*Provided material*.
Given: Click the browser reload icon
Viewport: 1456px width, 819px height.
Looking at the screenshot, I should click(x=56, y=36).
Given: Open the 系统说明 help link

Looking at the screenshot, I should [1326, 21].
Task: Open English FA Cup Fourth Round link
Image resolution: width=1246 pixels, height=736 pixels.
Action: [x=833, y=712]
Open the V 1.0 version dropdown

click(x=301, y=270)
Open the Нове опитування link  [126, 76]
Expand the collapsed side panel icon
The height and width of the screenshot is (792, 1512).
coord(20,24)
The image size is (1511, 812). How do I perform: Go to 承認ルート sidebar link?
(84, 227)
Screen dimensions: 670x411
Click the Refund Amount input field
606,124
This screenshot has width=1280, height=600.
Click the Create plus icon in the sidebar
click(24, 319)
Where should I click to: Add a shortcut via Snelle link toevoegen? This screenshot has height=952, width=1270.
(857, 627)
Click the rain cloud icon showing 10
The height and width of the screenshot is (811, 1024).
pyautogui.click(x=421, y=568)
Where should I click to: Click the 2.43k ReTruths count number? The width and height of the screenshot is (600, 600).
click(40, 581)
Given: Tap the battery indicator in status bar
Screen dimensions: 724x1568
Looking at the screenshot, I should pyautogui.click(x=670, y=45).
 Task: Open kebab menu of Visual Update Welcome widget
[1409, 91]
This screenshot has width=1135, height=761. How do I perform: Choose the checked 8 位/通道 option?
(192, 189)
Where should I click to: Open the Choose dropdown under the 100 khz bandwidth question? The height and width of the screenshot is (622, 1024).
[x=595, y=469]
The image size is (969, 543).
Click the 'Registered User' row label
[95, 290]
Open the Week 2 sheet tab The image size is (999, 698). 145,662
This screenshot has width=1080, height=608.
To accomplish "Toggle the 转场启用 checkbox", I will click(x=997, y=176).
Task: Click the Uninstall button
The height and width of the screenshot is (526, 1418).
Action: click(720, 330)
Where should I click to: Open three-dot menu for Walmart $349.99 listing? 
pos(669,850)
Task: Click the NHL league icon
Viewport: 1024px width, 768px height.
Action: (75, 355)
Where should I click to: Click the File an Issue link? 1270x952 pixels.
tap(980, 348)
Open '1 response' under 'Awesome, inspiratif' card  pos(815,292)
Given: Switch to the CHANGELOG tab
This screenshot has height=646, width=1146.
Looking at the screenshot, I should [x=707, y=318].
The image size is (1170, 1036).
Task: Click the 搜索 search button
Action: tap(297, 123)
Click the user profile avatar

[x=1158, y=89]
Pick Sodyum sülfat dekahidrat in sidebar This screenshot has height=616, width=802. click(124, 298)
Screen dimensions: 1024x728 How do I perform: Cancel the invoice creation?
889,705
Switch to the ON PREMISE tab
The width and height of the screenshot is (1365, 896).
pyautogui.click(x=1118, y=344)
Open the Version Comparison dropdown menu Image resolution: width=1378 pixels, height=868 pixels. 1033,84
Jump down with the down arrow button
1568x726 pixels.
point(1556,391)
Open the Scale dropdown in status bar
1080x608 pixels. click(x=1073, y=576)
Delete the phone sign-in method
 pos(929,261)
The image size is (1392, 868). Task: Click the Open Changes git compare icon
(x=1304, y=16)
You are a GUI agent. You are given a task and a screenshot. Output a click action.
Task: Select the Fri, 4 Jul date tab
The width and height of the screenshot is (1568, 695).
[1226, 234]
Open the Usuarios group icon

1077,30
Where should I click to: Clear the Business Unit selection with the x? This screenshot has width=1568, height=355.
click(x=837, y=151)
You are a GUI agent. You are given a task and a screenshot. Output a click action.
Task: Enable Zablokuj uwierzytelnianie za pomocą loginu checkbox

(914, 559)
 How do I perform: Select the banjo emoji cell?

*Short task*. Express the lines of the listing above, from the line with "This screenshot has width=1080, height=608." through the line with "Action: tap(297, 123)", as a JSON list of strings with one string per line, skipping any blank lines.

*Task solution*.
[
  "This screenshot has width=1080, height=608.",
  "To accomplish \"Toggle the 转场启用 checkbox\", I will click(x=997, y=176).",
  "Task: Click the Uninstall button",
  "The height and width of the screenshot is (526, 1418).",
  "Action: click(720, 330)",
  "Where should I click to: Open three-dot menu for Walmart $349.99 listing? ",
  "pos(669,850)",
  "Task: Click the NHL league icon",
  "Viewport: 1024px width, 768px height.",
  "Action: (75, 355)",
  "Where should I click to: Click the File an Issue link? 1270x952 pixels.",
  "tap(980, 348)",
  "Open '1 response' under 'Awesome, inspiratif' card  pos(815,292)",
  "Given: Switch to the CHANGELOG tab",
  "This screenshot has height=646, width=1146.",
  "Looking at the screenshot, I should [x=707, y=318].",
  "The image size is (1170, 1036).",
  "Task: Click the 搜索 search button",
  "Action: tap(297, 123)"
]